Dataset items
· · · · · · ·
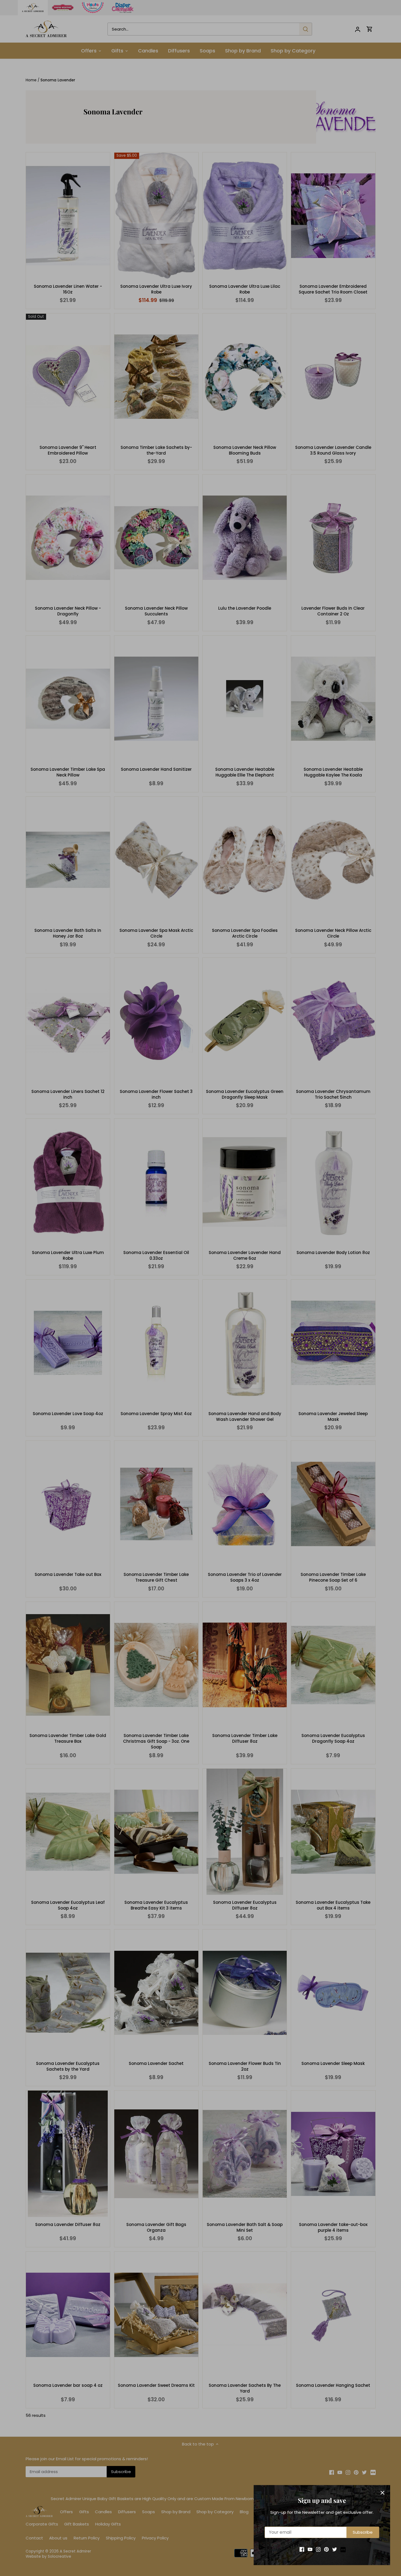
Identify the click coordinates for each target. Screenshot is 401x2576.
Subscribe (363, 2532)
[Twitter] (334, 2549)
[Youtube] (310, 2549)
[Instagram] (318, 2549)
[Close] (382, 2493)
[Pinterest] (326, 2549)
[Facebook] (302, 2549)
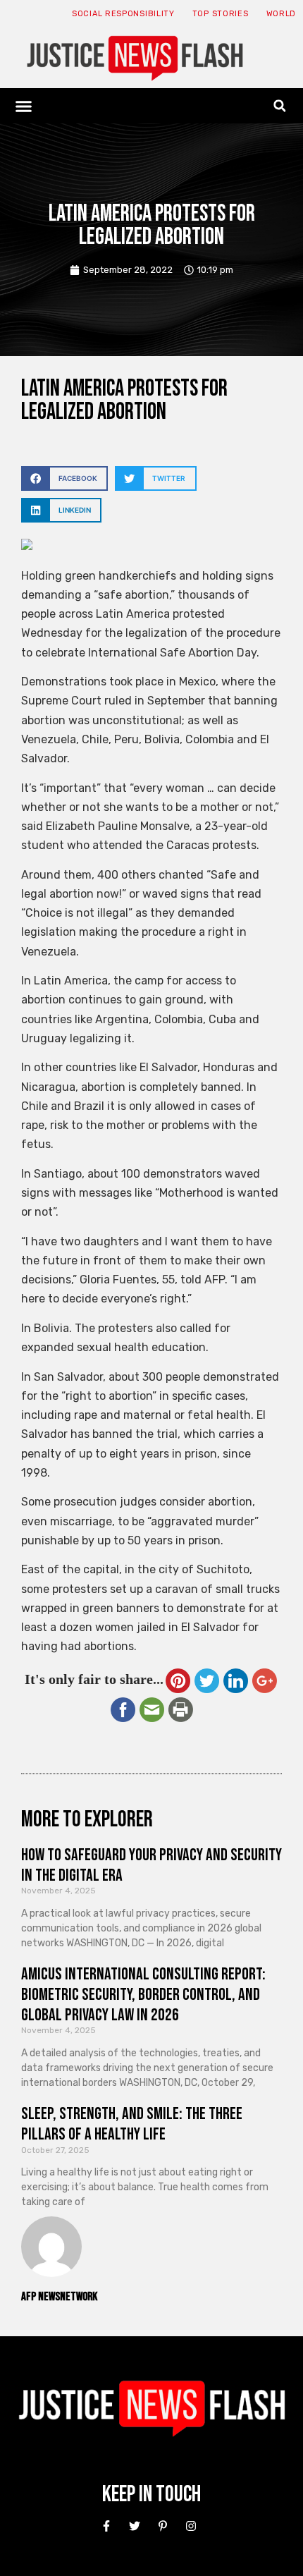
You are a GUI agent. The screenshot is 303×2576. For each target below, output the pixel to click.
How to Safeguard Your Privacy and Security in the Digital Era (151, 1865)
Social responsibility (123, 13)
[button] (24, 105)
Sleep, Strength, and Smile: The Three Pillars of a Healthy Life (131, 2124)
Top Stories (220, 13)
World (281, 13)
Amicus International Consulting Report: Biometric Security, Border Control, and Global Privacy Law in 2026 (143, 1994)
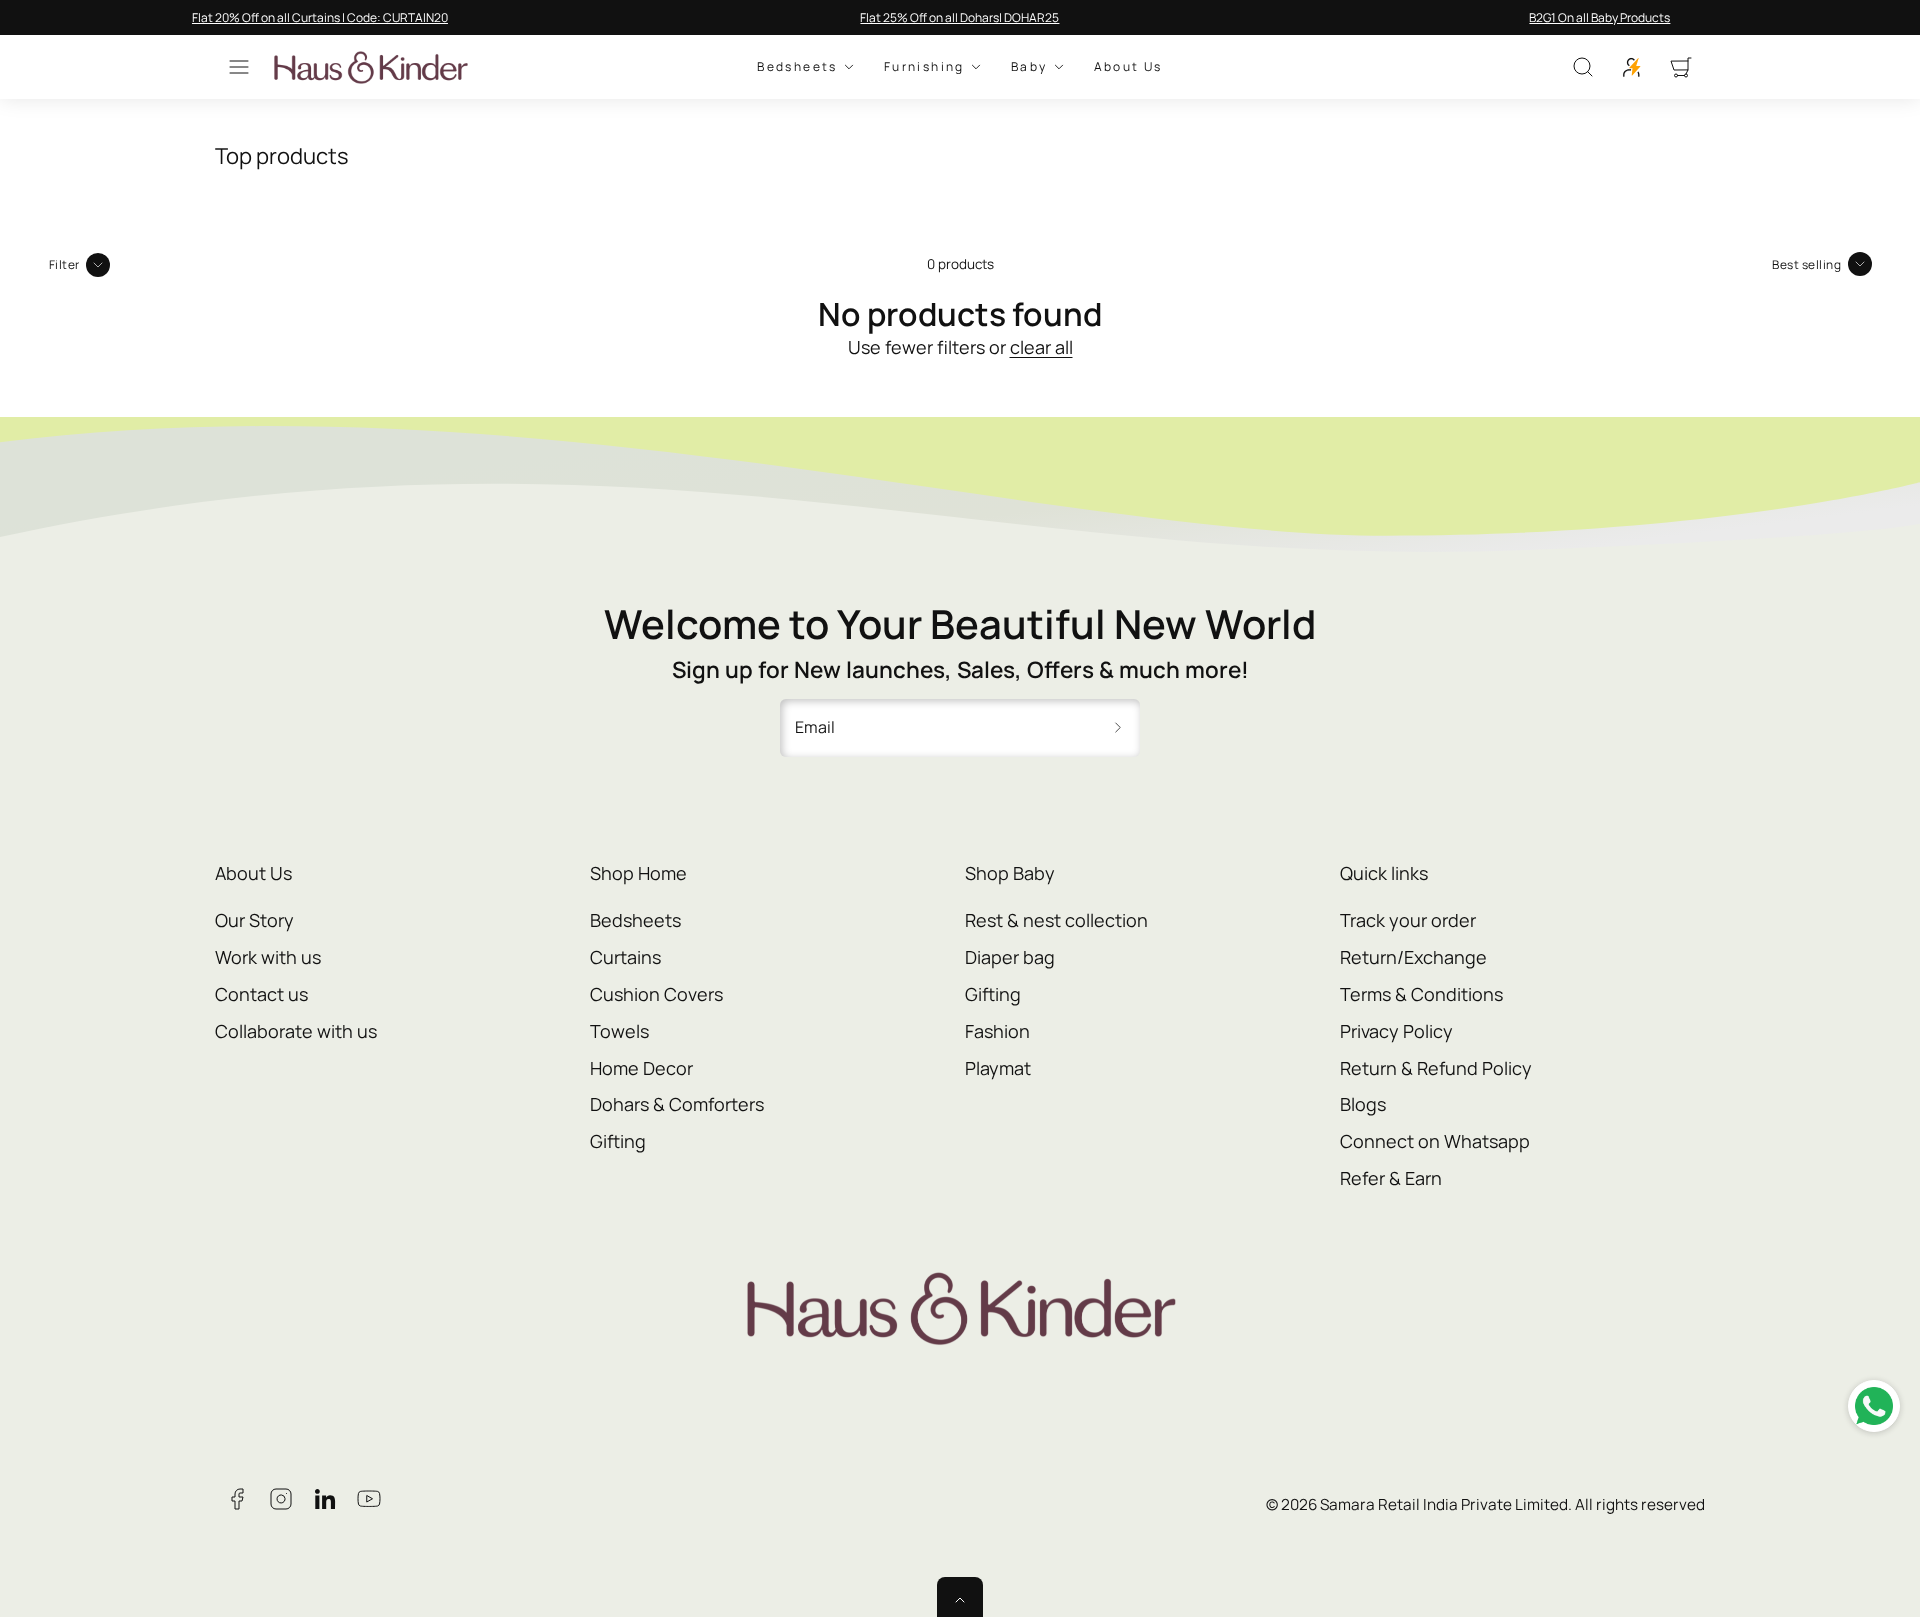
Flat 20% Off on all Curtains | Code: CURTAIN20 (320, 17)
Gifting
· · · · · · ·
WHAT THE EXERCISE ASKS: Beginning with the line that has "[button] (24, 105)", repeat each remaining line of the data above word for word, keeping pictures out.

RESULT FOR THIS EXERCISE:
[button] (24, 105)
Sleep, Strength, and Smile: The Three Pillars of a Healthy Life (131, 2124)
Top Stories (220, 13)
World (281, 13)
Amicus International Consulting Report: Biometric Security, Border Control, and Global Privacy Law in 2026 (143, 1994)
Flat 20% Off on all Curtains | Code: CURTAIN20 (320, 17)
Gifting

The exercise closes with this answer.